Render the listing from the line with "This screenshot has height=1456, width=819." to the line with "Action: point(329,499)" as a Markdown table with the columns Row and Entry. Number each row and omit blank lines.

* Begin THE RECORDS *

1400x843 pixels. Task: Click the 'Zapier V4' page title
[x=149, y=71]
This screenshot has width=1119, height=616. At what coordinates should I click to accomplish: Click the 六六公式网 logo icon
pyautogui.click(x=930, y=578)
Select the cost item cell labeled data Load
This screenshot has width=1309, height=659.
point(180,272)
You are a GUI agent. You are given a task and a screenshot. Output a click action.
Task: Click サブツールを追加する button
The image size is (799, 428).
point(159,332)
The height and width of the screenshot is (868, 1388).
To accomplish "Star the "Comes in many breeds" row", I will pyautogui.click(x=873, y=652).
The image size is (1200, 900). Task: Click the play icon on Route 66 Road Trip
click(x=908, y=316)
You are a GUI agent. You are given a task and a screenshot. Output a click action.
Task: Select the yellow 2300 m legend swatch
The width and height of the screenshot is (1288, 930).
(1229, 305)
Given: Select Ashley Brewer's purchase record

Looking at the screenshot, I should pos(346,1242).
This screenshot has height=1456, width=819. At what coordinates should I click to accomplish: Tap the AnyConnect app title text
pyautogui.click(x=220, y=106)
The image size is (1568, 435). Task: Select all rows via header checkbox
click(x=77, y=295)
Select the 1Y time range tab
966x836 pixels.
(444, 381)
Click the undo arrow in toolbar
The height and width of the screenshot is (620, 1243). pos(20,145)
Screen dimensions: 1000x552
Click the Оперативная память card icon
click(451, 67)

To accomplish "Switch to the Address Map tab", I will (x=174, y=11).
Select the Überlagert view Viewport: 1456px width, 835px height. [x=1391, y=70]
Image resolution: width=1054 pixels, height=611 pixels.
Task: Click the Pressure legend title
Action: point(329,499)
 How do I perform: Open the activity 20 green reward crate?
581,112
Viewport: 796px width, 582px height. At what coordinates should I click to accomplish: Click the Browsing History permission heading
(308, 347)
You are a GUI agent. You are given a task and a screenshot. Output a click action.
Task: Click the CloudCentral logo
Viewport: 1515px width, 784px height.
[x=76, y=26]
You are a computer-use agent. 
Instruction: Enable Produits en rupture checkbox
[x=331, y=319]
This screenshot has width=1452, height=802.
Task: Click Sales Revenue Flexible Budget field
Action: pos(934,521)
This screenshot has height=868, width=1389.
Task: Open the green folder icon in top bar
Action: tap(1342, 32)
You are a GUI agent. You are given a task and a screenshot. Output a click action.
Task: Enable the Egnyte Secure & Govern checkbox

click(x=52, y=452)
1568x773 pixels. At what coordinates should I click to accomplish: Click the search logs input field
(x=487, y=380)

* End THE RECORDS *

## ANSWER FOR THIS EXERCISE
| Row | Entry |
|---|---|
| 1 | This screenshot has height=1456, width=819. At what coordinates should I click to accomplish: Tap the AnyConnect app title text |
| 2 | pyautogui.click(x=220, y=106) |
| 3 | The image size is (1568, 435). Task: Select all rows via header checkbox |
| 4 | click(x=77, y=295) |
| 5 | Select the 1Y time range tab |
| 6 | 966x836 pixels. |
| 7 | (444, 381) |
| 8 | Click the undo arrow in toolbar |
| 9 | The height and width of the screenshot is (620, 1243). pos(20,145) |
| 10 | Screen dimensions: 1000x552 |
| 11 | Click the Оперативная память card icon |
| 12 | click(451, 67) |
| 13 | To accomplish "Switch to the Address Map tab", I will (x=174, y=11). |
| 14 | Select the Überlagert view Viewport: 1456px width, 835px height. [x=1391, y=70] |
| 15 | Image resolution: width=1054 pixels, height=611 pixels. |
| 16 | Task: Click the Pressure legend title |
| 17 | Action: point(329,499) |